Test na obecność niedozwolonych środków w organizmie Therese Johaug dał wynik pozytywny.
Jeszcze nie opadł kurz po sprawie naruszenia przepisów antydopingowych przez Martina Johnsruda Sundby’ego, a Norwegia musi się zmierzyć z pozytywnym wynikiem, jaki dał test na obecność zabronionych środków w organizmie Therese Johaug. Specyfik o nazwie clostebol stwierdzono po badaniu próbki, pobranej w czasie zgrupowania wysokogórskiego w Livigno we wrześniu tego roku. Jak wyjaśniła norweska federacja narciarska, clostebol znalazł się w organizmie biegaczki po tym, jak użyła… kremu Trofodermin, który ma chronić usta przed oparzeniami słonecznymi.
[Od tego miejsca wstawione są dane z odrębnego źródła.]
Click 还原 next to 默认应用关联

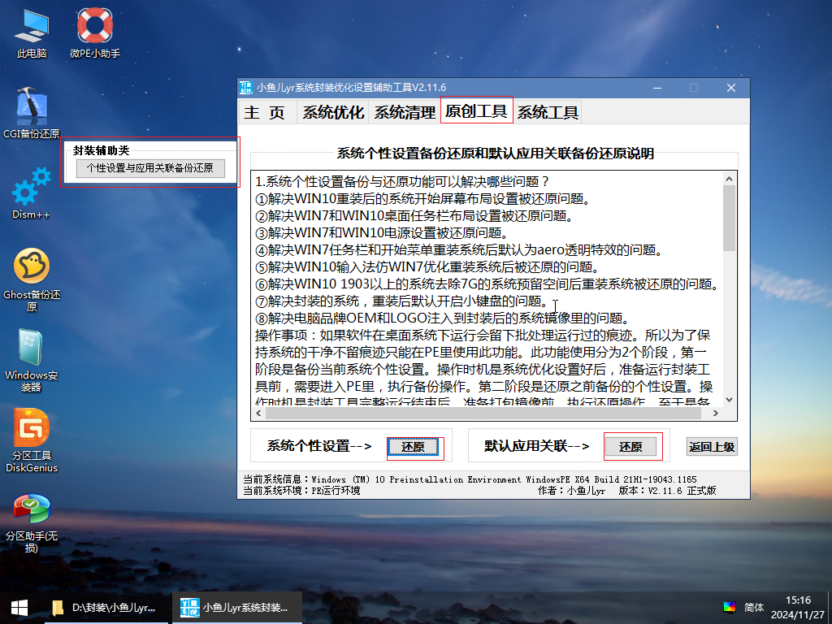tap(631, 446)
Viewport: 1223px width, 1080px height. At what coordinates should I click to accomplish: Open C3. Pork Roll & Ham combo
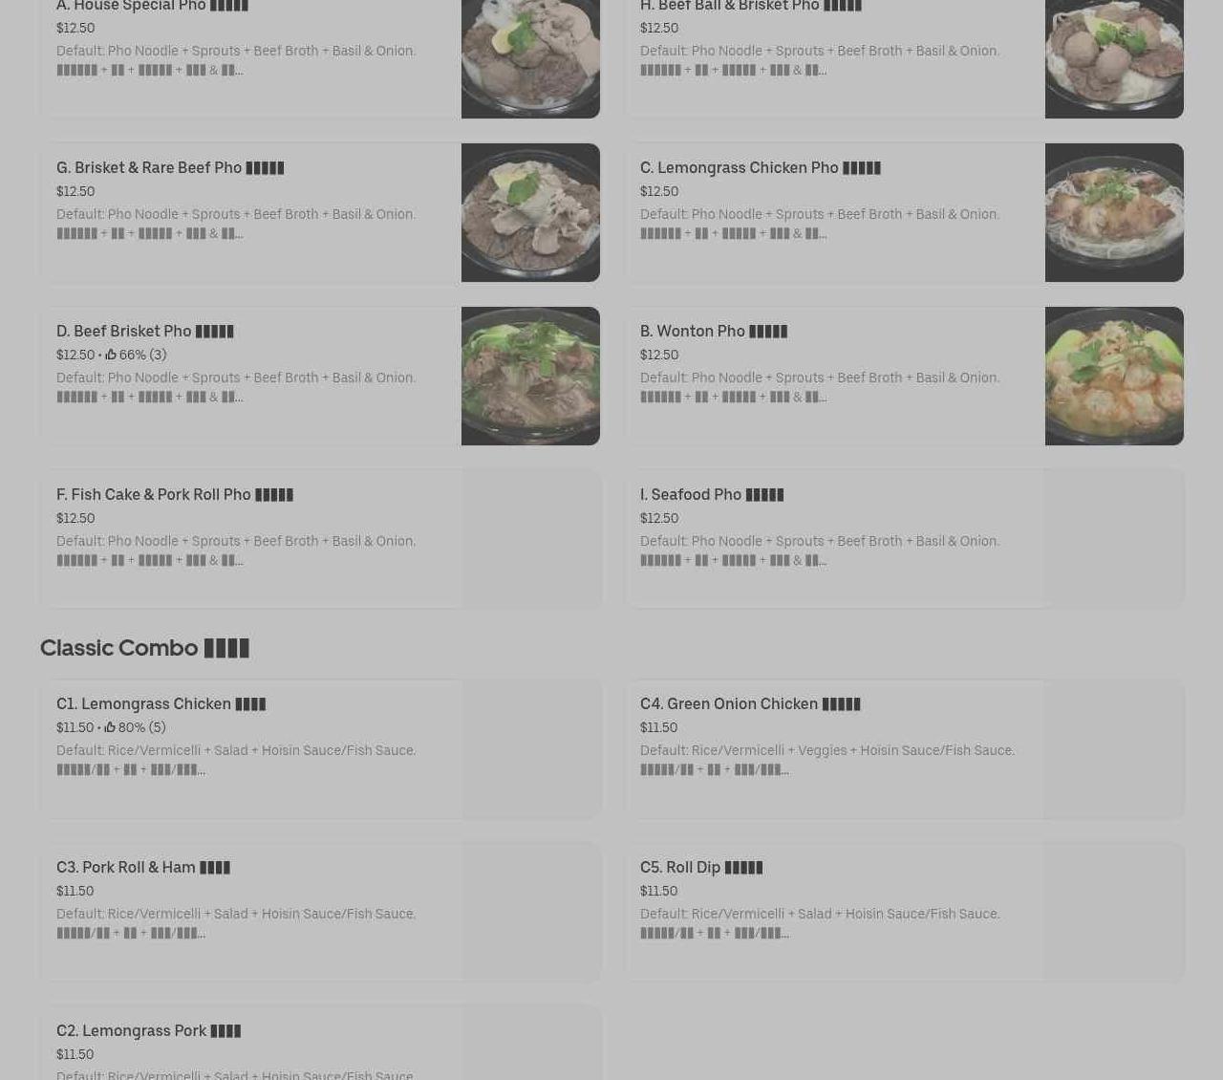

-Jestem zdruzgotana. To niesprawiedliwe, nie zasłużyłam na znalezienie się w takiej sytuacji, choć oczywiście jestem odpowiedzialna za to, z jakich środków korzystam – powiedziała Theres Johaug, cytowana przez portal nrk.no.
Lekarz kadry Fredrik Bendiksen wziął winę na siebie i wyraził nadzieję, że Norweżka nie zostanie ukarana za stosowanie kremu, który – jak zapewniał ją Bendiksen – nie zawierał żadnych zakazanych substancji.
Na razie nie ma decyzji dotyczącej ewentualnej kary dla Johaug.